Thorium(IV) and uranium(IV) ketimide complexes prepared by nitrile insertion into actinide-alkyl and -aryl bonds
Jantunen, Kimberly C.,Burns, Carol J.,Castro-Rodriguez, Ingrid,Da Re, Ryan E.,Golden, Jeffery T.,Morris, David E.,Scott, Brian L.,Taw, Felicia L.,Kiplinger, Jaqueline L.
, p. 4682 - 4692 (2008/10/09)
Migratory insertion of benzonitrile into both An-C bonds of the bis(alkyl) and bis(aryl) complexes (C5Me5)2AnR2 yields the actinide ketimido complexes (C5Me5) 2An[-N=C(Ph)(R)]2 (where An = Th, R = Ph, CH 2Ph, CH3; An = U, R = CH2Ph, CH3) and provides a versatile method for the construction of electronically and sterically diverse ketimide ligands. The Th(IV) compounds represent the first examples of thorium ketimide complexes. The uranium complexes are surprisingly unreactive, and both the uranium and thorium bis(ketimido) complexes display unusual electronic structure properties. The combined chemical and physical properties of these complexes suggest a higher An-N bond order due to significant ligand-to-metal π-bonding in the actinide ketimido interactions and indicate that the f-electrons in mid-valent organouranium complexes might be far more involved in chemical bonding and reactivity than previously thought. We also report herein the structures of the known thorium and uranium complexes (C5Me5)2Th(CH2Ph)2, (C5Me5)2ThMe2, (C5Me 5)2U(CH2Ph)2, and (C 5Me5)2UMe2.

▶ **Material supplied**:
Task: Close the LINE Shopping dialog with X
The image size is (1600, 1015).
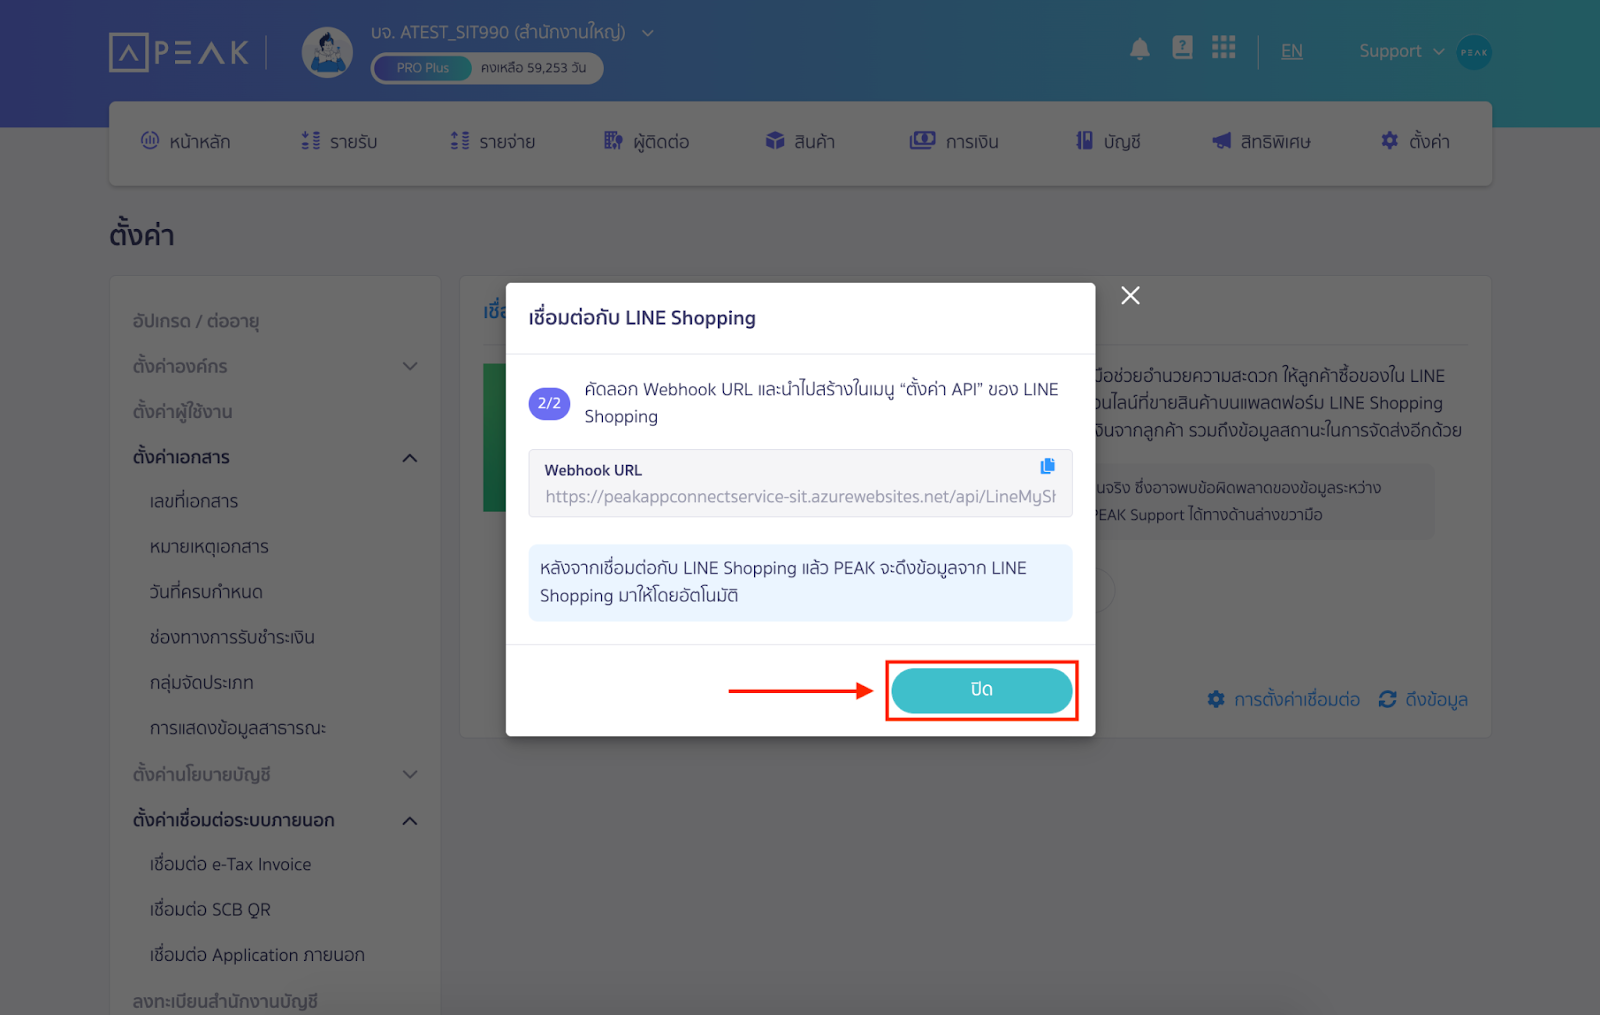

==

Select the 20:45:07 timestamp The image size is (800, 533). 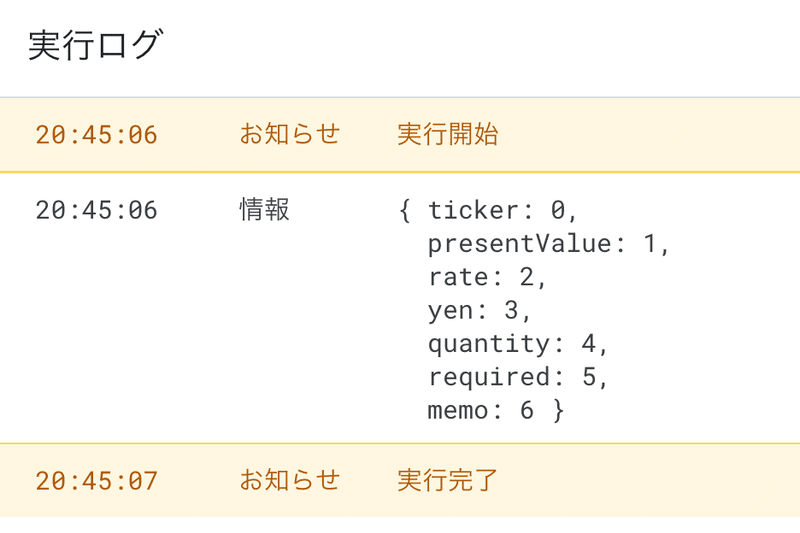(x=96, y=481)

--

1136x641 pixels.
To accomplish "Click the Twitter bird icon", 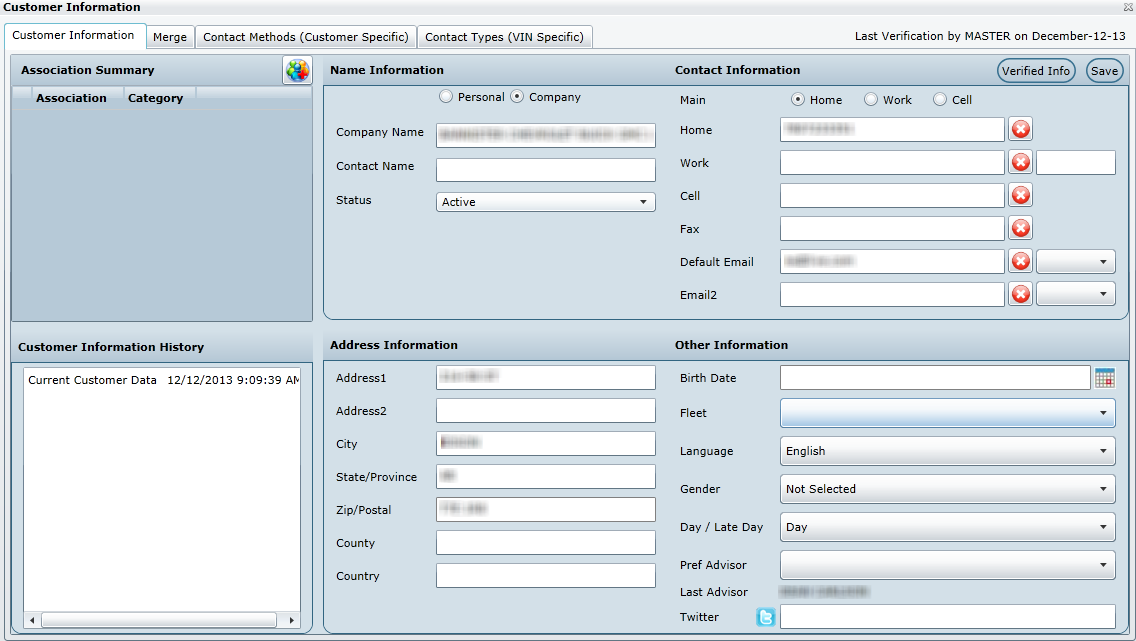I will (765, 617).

▶ **Task requirements**:
#1 Starting at "Thorium(IV) and uranium(IV)" and ending at "- 4692 (2008/10/09)", retype that portion of the actinide ketimide abstract.
#2 According to the actinide ketimide abstract, what causes the higher An-N bond order that the complexes' properties suggest? Answer in one to three sentences.

▶ **Results for the exercise**:
#1
Thorium(IV) and uranium(IV) ketimide complexes prepared by nitrile insertion into actinide-alkyl and -aryl bonds
Jantunen, Kimberly C.,Burns, Carol J.,Castro-Rodriguez, Ingrid,Da Re, Ryan E.,Golden, Jeffery T.,Morris, David E.,Scott, Brian L.,Taw, Felicia L.,Kiplinger, Jaqueline L.
, p. 4682 - 4692 (2008/10/09)

#2 The abstract attributes the higher An-N bond order to significant ligand-to-metal π-bonding in the actinide ketimido interactions. The combined chemical and physical properties of the complexes are what suggest this.